We will import the AWS SageMaker libraries and define helper functions for handling the dataset. We will download the dog dataset from [this URL](https://s3-us-west-1.amazonaws.com/udacity-aind/dog-project/dogImages.zip) and extract it before uploading them into the bucket.

In [1]:
# import the required libraries
import requests
import boto3
import sagemaker
from zipfile import ZipFile
from tqdm.notebook import tqdm_notebook as tqdm

Define `downloadFile` and `extractFile` helper functions to download the dataset.

In [3]:
def downloadFile(file_url, file_name, dir=None, chunk_size=1024):
    '''Helper function to download file to specified directory

    :param file_url: file download URL
    :param file_name: file name to be saved.
    :param dir: path where file is saved other than current directory (Default = current working directory)
    :param chunk_size: size of file chunk to download (Default = 1024 bytes)
    :returns: None
    '''
    saved_file_path = file_name
    if dir != None and not os.path.exists(dir):
        os.mkdir(dir)
        saved_file_path = os.path.join(dir, file_name)

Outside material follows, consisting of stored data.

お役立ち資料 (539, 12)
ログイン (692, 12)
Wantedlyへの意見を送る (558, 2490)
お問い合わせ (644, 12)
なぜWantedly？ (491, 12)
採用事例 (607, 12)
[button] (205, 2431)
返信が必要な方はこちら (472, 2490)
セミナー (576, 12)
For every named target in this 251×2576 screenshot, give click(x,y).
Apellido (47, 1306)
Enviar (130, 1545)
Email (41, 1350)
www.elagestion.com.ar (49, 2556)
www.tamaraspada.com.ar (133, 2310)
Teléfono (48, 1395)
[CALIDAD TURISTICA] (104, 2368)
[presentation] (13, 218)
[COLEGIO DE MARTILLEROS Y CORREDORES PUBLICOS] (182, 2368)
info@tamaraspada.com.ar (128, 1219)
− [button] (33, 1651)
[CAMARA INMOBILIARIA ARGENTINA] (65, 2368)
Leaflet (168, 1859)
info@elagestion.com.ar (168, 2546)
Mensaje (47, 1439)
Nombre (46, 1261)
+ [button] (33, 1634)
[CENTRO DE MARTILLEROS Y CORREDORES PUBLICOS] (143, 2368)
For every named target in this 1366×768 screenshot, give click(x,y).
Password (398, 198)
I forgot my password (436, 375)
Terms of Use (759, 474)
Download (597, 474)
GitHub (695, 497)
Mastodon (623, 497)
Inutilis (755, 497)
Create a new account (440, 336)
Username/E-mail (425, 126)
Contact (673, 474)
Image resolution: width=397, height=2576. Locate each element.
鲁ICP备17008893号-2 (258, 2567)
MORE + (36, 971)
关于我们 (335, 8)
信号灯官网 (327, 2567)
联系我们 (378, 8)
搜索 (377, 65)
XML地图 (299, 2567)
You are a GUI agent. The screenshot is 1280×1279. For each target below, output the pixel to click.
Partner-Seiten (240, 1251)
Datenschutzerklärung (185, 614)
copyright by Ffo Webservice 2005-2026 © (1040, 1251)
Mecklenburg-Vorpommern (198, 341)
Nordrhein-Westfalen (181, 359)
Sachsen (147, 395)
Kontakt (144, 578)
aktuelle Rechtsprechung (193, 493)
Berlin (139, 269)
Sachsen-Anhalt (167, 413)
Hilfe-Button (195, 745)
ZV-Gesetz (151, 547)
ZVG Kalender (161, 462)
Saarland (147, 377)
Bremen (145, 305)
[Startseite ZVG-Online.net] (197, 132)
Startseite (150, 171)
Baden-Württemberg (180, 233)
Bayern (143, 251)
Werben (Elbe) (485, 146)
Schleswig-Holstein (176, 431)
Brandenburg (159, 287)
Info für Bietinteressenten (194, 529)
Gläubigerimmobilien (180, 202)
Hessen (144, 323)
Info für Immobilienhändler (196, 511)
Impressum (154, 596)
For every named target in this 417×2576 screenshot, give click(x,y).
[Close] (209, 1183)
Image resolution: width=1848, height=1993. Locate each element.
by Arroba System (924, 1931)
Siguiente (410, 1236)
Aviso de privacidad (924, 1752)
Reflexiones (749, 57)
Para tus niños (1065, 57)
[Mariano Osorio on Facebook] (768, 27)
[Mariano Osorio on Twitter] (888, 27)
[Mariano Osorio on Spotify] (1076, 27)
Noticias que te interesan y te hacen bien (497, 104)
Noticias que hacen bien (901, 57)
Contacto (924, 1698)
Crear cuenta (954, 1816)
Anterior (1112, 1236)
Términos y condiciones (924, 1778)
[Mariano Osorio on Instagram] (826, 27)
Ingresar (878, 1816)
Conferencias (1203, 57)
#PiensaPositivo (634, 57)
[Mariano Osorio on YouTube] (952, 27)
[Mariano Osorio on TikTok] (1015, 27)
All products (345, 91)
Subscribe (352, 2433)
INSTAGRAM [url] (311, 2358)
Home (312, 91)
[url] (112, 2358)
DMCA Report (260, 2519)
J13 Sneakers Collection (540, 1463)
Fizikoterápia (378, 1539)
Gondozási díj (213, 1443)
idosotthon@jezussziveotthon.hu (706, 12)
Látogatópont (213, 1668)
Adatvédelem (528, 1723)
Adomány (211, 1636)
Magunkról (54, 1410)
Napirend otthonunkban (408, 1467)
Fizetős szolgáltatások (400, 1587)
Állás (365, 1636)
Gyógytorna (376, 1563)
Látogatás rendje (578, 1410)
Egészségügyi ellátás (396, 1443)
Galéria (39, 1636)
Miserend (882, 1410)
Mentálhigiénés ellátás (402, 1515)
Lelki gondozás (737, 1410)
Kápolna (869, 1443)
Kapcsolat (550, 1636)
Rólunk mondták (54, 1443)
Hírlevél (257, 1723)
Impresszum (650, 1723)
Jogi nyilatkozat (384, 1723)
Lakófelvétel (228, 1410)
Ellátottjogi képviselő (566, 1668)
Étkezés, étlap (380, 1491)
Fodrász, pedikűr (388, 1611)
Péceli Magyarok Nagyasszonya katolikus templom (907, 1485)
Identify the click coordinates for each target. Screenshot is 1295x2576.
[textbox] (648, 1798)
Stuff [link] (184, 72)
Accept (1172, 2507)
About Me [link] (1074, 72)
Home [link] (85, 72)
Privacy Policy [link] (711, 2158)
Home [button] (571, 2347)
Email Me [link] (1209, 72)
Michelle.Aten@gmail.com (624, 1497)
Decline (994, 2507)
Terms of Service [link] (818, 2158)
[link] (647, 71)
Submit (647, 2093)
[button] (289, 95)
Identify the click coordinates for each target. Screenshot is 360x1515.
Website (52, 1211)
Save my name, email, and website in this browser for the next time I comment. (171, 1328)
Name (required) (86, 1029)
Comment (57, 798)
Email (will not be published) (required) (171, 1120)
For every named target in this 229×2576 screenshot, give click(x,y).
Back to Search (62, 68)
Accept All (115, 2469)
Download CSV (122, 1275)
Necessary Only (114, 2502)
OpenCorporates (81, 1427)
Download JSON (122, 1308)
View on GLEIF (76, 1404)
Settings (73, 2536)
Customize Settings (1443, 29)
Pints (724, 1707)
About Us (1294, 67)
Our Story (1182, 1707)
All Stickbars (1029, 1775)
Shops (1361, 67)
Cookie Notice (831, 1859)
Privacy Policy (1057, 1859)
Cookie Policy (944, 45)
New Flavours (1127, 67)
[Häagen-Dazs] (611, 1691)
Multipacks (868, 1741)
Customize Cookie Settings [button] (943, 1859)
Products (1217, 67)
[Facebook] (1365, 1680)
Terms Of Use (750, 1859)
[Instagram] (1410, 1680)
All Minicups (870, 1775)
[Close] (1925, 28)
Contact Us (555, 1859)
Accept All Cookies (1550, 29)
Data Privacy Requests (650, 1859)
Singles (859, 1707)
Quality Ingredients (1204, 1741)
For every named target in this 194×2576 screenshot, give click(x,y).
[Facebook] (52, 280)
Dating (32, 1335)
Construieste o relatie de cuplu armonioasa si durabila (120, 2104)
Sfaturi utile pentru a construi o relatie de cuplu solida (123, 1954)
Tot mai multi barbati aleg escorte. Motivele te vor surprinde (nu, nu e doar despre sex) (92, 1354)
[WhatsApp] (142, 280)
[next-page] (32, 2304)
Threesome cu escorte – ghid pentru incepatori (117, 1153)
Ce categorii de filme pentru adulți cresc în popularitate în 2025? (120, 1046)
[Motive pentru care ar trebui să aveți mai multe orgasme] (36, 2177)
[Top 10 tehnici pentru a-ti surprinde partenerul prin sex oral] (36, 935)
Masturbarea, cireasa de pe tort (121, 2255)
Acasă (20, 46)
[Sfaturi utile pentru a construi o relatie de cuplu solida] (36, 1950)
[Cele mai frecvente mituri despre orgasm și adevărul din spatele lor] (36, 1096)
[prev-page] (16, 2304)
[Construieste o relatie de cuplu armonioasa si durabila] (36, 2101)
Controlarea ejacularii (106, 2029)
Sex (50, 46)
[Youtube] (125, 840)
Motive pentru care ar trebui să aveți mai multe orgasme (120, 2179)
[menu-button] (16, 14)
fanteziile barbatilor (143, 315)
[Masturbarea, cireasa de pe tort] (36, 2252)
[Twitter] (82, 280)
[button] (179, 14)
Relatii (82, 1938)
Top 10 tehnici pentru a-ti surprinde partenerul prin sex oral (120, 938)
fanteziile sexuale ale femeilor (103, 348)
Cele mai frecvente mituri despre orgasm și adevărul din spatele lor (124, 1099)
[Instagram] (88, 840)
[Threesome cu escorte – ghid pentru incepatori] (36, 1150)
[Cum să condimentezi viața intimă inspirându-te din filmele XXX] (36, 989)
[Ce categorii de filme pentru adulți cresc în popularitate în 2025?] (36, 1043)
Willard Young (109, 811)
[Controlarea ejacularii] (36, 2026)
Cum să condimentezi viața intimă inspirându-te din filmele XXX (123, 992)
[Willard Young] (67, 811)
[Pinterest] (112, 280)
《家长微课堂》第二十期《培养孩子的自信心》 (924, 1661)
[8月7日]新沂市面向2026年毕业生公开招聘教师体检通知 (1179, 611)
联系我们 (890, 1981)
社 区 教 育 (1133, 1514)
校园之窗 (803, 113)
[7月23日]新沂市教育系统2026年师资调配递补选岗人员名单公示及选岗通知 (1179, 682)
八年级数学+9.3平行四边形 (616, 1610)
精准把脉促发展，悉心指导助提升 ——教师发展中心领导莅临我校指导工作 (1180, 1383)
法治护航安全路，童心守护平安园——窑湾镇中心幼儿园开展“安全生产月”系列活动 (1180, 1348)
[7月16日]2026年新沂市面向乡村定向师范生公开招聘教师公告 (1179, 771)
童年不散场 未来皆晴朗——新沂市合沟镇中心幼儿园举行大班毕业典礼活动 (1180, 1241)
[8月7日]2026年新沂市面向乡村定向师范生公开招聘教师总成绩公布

    r = requests.get(file_url, stream=True)
    total_size_in_bytes = len(r.content)
    progress_bar = tqdm(total=total_size_in_bytes, unit='iB', unit_scale=True, desc=file_name)
    
    with open(saved_file_path, 'wb') as f:
        for chunk in r.iter_content(chunk_size):
            progress_bar.update(len(chunk))
            # writing one chunk at a time to file
            if chunk:
                f.write(chunk)
    progress_bar.close()
    if total_size_in_bytes != 0 and progress_bar.n != total_size_in_bytes:
       print("ERROR, something went wrong")
       return

def extractFile(file_name):
    '''Extracts compressed file in zip format into current directory
    
    :param file_name: file name
    :returns: None
    '''
    # create a zipfile object and extract it to current directory
    print("Extracting file...")
    with ZipFile(file_name, 'r') as z:
        z.extractall()


Download the dataset into current directory. The default folder after extraction is `dogImages/`.

In [4]:
from glob import glob
import numpy as np

dog_url = 'https://s3-us-west-1.amazonaws.com/udacity-aind/dog-project/dogImages.zip'

downloadFile(dog_url, 'dogImages.zip')
extractFile('dogImages.zip')

# load filenames for human and dog images
dog_files = np.array(glob("dogImages/*/*/*"))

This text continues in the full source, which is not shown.